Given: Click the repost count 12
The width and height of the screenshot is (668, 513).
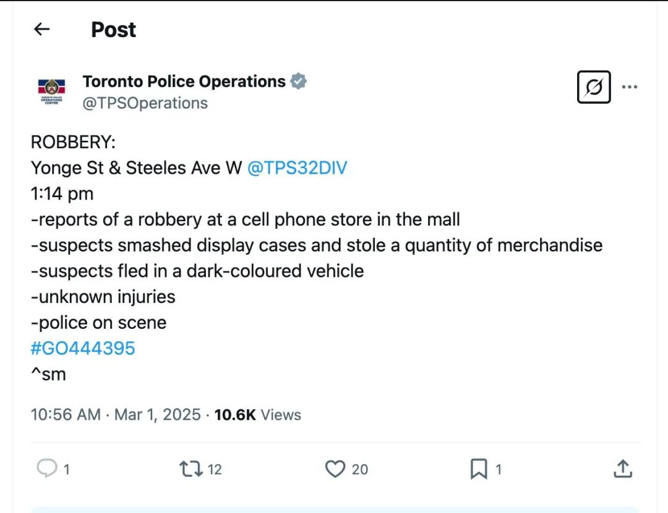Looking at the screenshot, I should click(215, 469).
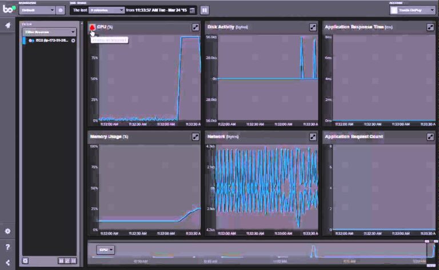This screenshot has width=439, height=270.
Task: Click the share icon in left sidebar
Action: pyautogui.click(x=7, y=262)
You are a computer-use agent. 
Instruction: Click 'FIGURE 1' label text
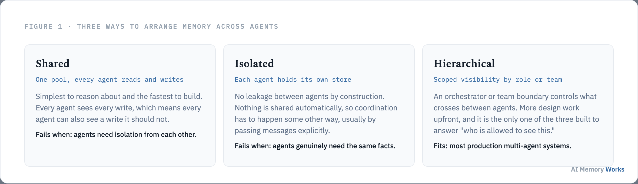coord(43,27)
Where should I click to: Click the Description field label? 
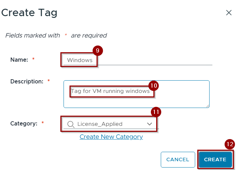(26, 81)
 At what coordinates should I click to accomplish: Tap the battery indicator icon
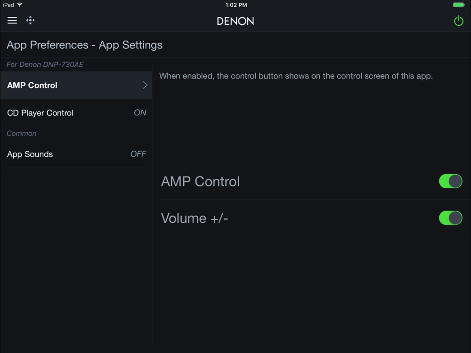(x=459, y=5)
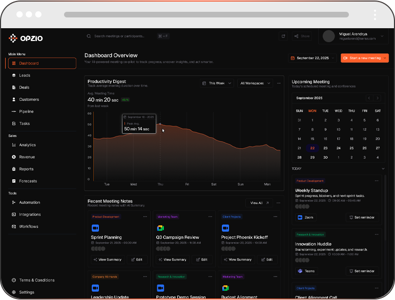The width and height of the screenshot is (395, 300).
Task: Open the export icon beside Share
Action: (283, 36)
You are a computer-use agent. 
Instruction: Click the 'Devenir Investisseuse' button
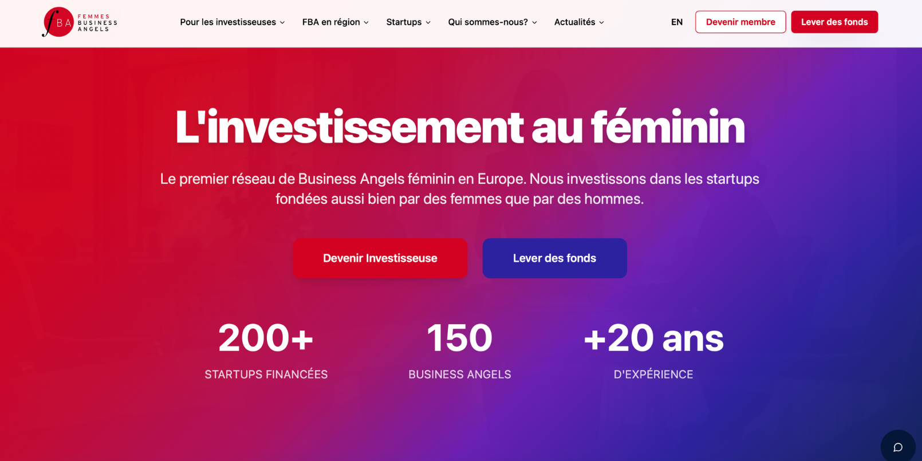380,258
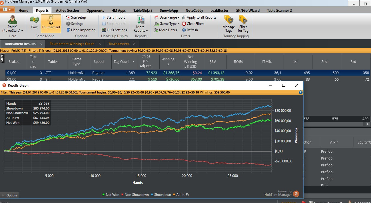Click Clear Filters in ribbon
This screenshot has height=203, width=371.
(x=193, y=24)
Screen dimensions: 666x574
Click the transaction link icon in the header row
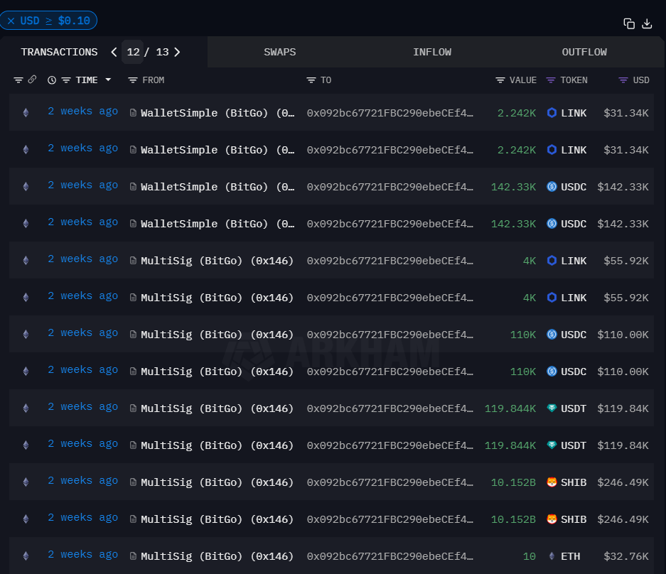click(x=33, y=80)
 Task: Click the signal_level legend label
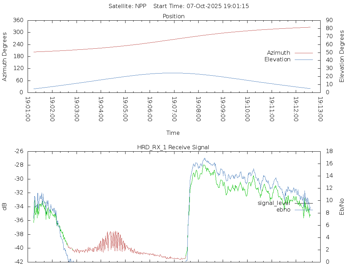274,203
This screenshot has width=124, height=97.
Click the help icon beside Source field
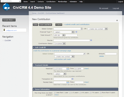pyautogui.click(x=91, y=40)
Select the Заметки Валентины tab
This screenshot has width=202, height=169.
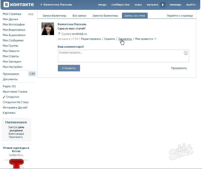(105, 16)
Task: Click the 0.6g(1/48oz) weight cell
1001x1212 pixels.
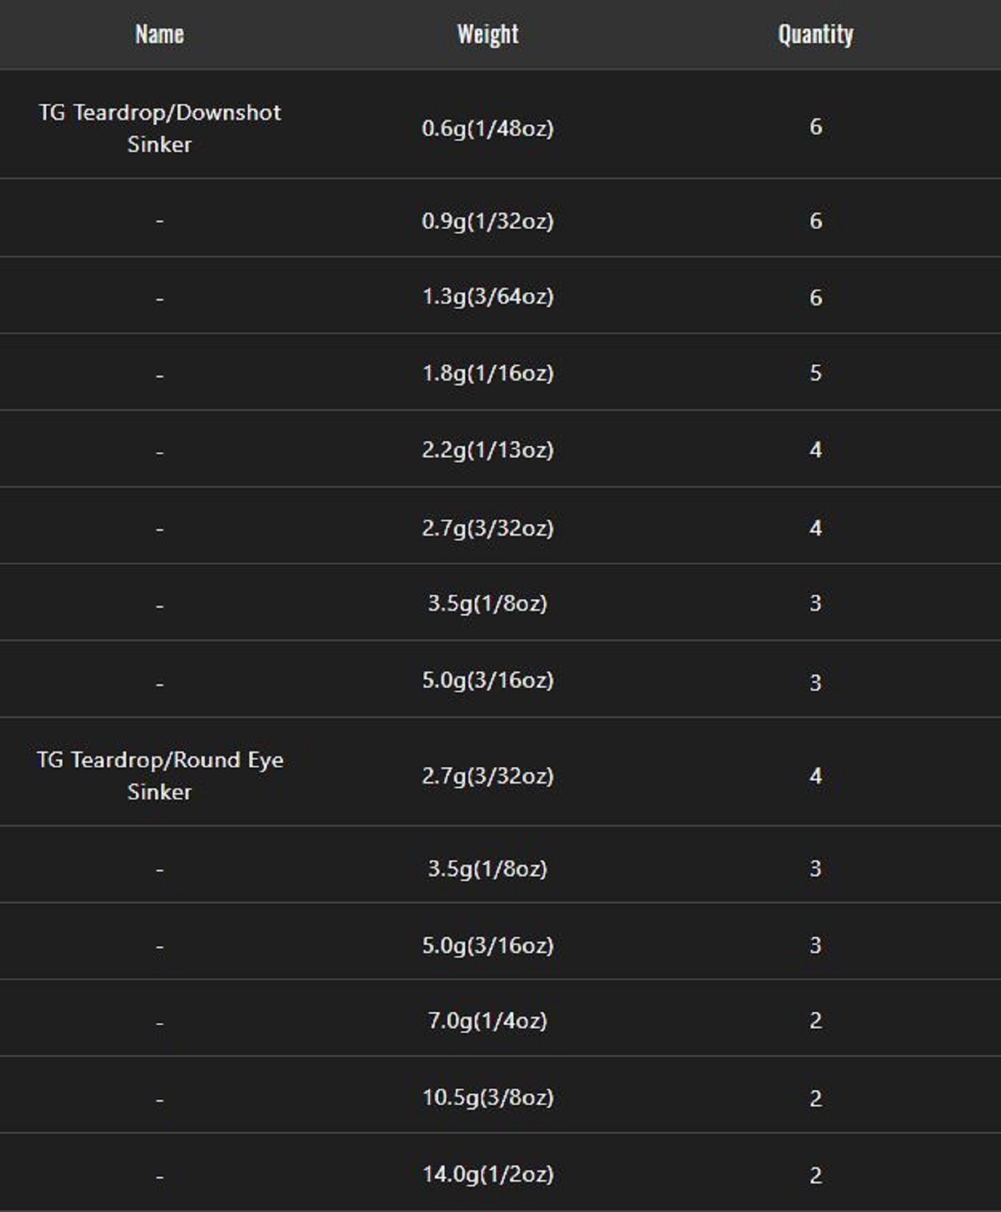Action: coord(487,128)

Problem details
Reproduce each record above by retyping it exactly; omit all images.

Exercise solution
Given: Click the repost count 12
The width and height of the screenshot is (668, 513).
Looking at the screenshot, I should click(215, 469).
This screenshot has width=439, height=270.
Task: Click the share icon in left sidebar
Action: pyautogui.click(x=7, y=262)
You are a computer-use agent. 
Instruction: Click 'FIGURE 1' label text
coord(43,27)
Where should I click to: Click the Description field label? 
(26, 81)
 At what coordinates should I click to accomplish: Tap the battery indicator icon
(x=459, y=5)
The width and height of the screenshot is (395, 300).
Task: Open the export icon beside Share
Action: (283, 36)
You are a computer-use agent. 
Instruction: Click the 'Devenir Investisseuse' button
380,258
Click Clear Filters in ribbon
This screenshot has height=203, width=371.
(x=193, y=24)
Screen dimensions: 666x574
Click the transaction link icon in the header row
click(x=33, y=80)
 Task: Click the signal_level legend label
274,203
This screenshot has width=124, height=97.
Click the help icon beside Source field
pyautogui.click(x=91, y=40)
Select the Заметки Валентины tab
This screenshot has width=202, height=169.
(105, 16)
Task: Click the 0.6g(1/48oz) weight cell
1001x1212 pixels.
Action: coord(487,128)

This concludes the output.